BAB III KONSEP PENDIDIKAN UNTUK GENERASI MUSLIM BERKUALITAS
Islam dikenal sebagai agama yang dibawa oleh Nabi Muhammad Saw. Namun
Islam bukanlah hasil ijtihad atau pemikiran beliau saw. Akan tetapi
langsung berasal dari Allah SWT. Di antara agama (syariat) yang pernah
diturunkan Allah, Islam adalah yang agama terakhir yang paling sempurna
seperti firman Allah SWT:
“Pada hari ini telah Kusempurnakan untukmu agamamu dan telah Kucukupkan
kepadamu nikmatKu dan telah Kuridloi Islam itu menjadi agama bagimu.”
(Qs.
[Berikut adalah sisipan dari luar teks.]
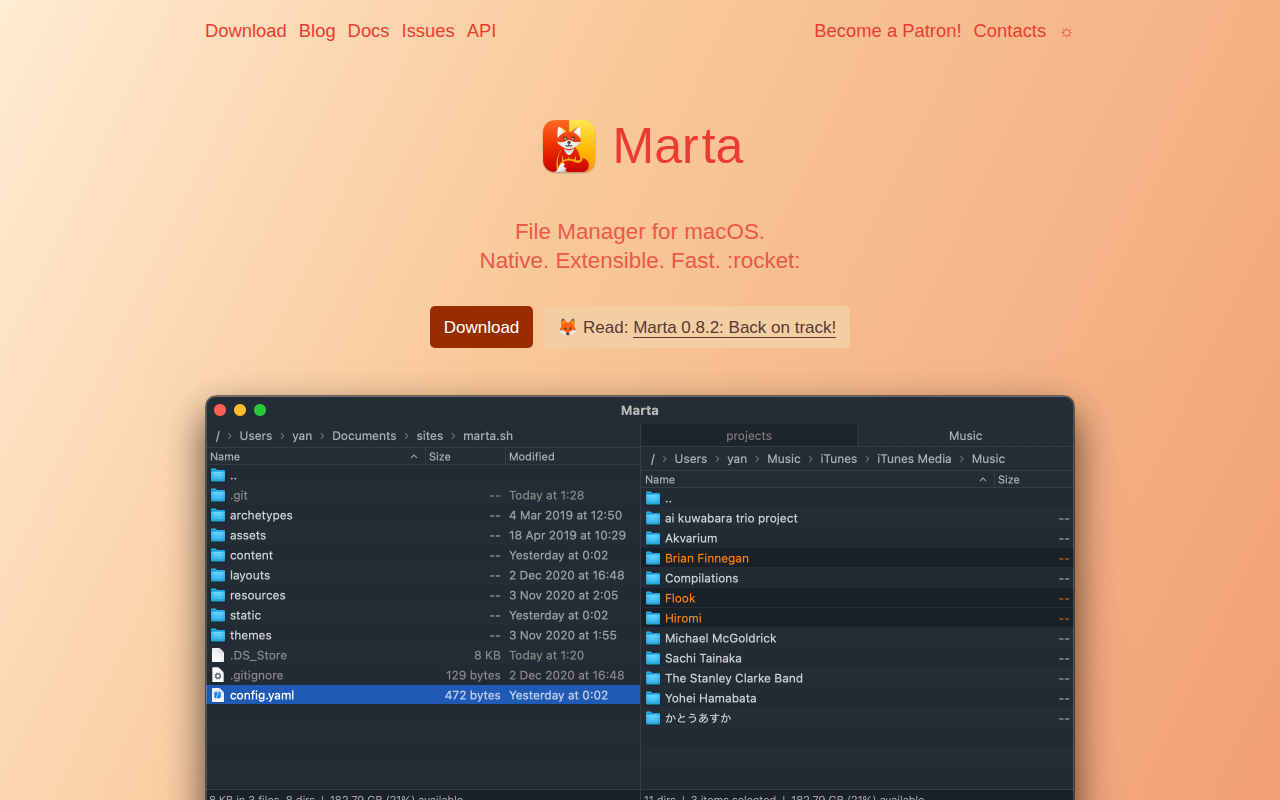Click the config.yaml file icon
The width and height of the screenshot is (1280, 800).
coord(218,695)
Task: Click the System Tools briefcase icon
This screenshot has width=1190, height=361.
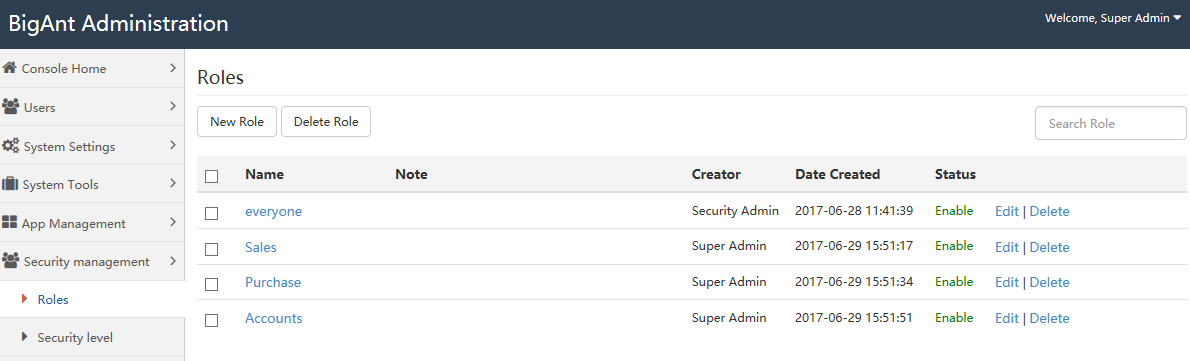Action: pos(10,184)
Al-Maidah [5]: 3).
Kesempurnaan Islam ditandai antara lain dengan ketercakupan semua
aktivitas manusia di semua aspek kehidupan di dalam aturan-aturannya,
juga kemampuan Islam memecahkan semua masalah yang muncul di dalamnya.
Tidak ada satu perbuatan manusia pun yang tidak ada aturannya dalam
Islam.
Di dalam Islam telah ditetapkan bahwa setiap amal perbuatan harus terikat dengan aturan Islam. Firman Allah SWT:
“Apa yang diberikan Rasul kepadamu maka terimalah dia. Dan apa yang
dilarangnya bagimu maka tinggalkanlah.” (Qs. Al-Hasyr [59]: 7).
Sabda Rasulullah saw: “Barangsiapa yang melakukan perbuatan yang tidak didasarkan pada perintah kami, maka tertolak.”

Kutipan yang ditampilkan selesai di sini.